How does this government insurance activate without a premium
The standout feature of this insurance cover is that not a single penny is deducted from the employee's salary for it. No additional paperwork is required either. An employee becomes eligible for this life insurance scheme the moment they join a company and their PF account is opened. According to insurance experts, if an EPF member passes away during their service, the lump-sum insurance amount is paid to their nominee or legal heir. A report by *The Economic Times* states that the cover remains fully effective as long as the employee's PF account is active.
Where the salary deduction is deposited
A specific structure combining EPF, EPS, and EDLI has been created to strengthen the social and financial security of employees. The portion deducted from the employee's salary each month, along with the company's contribution, is allocated across three separate funds as follows:
EPF (Provident Fund): 12% of the employee's basic salary is deposited here. The company contributes an equal amount, out of which 3.67% goes into this fund. Its primary objective is to build a substantial corpus for retirement.
EPS (Pension Scheme):
Employees do not have to contribute anything from their own pockets to this pension fund. The company transfers 8.33% of the basic salary (capped at ₹1,250) into it to ensure a regular monthly pension in the future.EDLI (Insurance Scheme): Employees are not required to pay any amount for this life insurance either. The company deposits 0.5% of the basic salary (capped at ₹75) to provide this insurance coverage.
The breakdown of the ₹7 lakh insurance amount
The claim amount payable under the EDLI scheme depends entirely on the employee's average salary over the preceding 12 months.
Base Calculation: This is 35 times the employee's average monthly salary over the last 12 months. A maximum salary ceiling of ₹15,000 is set for this calculation; consequently, the base calculation yields a maximum of ₹5.25 lakh.
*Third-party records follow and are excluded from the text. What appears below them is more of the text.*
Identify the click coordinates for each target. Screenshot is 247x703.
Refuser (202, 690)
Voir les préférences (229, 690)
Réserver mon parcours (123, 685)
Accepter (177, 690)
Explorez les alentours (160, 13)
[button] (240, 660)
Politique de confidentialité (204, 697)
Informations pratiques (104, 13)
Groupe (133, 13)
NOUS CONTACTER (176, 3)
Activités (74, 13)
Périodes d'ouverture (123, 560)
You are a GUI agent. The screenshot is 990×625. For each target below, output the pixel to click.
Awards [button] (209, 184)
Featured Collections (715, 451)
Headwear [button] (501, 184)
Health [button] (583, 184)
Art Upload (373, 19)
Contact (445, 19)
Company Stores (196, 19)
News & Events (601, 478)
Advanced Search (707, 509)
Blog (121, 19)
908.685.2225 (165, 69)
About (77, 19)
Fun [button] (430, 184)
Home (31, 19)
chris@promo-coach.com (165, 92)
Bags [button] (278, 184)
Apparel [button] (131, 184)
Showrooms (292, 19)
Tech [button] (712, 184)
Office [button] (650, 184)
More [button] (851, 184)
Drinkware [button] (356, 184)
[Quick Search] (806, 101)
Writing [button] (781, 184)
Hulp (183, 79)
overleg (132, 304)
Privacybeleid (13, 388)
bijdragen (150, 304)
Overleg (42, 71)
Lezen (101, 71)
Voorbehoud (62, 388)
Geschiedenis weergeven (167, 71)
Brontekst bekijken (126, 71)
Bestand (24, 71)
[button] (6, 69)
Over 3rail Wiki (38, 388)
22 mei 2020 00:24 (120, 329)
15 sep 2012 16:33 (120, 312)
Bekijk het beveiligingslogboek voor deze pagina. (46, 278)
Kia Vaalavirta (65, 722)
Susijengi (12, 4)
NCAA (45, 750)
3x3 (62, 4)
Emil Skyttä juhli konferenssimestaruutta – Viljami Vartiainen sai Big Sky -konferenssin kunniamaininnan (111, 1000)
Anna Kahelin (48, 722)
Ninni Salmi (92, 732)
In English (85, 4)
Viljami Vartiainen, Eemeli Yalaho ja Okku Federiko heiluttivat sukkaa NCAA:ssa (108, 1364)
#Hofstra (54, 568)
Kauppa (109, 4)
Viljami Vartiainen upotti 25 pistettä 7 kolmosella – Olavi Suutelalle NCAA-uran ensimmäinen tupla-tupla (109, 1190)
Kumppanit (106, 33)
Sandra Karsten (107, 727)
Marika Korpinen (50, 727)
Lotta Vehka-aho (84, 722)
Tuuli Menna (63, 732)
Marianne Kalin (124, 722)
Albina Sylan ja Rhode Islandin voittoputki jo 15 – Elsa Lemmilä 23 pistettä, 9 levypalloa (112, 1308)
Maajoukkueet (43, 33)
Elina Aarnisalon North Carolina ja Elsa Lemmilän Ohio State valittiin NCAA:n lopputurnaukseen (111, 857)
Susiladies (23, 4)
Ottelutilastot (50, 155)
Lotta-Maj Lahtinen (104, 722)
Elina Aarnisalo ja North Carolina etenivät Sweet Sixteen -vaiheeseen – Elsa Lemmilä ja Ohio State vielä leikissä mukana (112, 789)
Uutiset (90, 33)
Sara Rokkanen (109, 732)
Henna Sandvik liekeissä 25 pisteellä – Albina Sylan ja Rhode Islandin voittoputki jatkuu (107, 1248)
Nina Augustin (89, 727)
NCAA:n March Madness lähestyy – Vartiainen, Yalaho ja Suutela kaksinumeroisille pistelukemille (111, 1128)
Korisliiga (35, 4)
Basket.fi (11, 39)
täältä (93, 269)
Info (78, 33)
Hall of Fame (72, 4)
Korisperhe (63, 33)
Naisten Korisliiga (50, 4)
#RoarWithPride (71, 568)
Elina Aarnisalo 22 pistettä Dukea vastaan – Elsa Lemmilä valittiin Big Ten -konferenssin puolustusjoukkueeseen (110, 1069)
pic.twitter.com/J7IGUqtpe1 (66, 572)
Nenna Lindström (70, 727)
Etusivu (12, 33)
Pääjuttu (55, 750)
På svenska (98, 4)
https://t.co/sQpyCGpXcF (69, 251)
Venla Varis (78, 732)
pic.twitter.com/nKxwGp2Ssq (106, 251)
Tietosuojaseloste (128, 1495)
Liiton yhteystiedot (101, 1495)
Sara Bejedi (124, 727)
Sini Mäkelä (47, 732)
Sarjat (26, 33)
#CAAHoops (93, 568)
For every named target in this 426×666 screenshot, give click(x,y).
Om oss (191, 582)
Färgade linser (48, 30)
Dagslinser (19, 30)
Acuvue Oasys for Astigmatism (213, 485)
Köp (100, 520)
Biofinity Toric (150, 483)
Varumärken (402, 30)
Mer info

Bonus Amount: This is 50% of the average PF balance maintained over the last 12 months. The maximum limit for this component is set at ₹1.75 lakh.
Combining these two components, a maximum payout of ₹7 lakh can be made to the nominee. Simply put, if an employee's basic salary is ₹15,000 or more and their PF balance exceeds ₹3.5 lakh, their family can easily claim the full ₹7 lakh.
Minimum protection rule for families with lower balances
This government scheme also pays special attention to the interests of families of low-income employees or those who have recently started their careers. Under standard rules, the minimum EDLI benefit in this scheme is fixed at ₹2.5 lakh. However, according to a key amendment made on July 18, 2025, if the average PF balance of a deceased member is found to be less than ₹50,000, the minimum benefit payable to their family will be ₹50,000.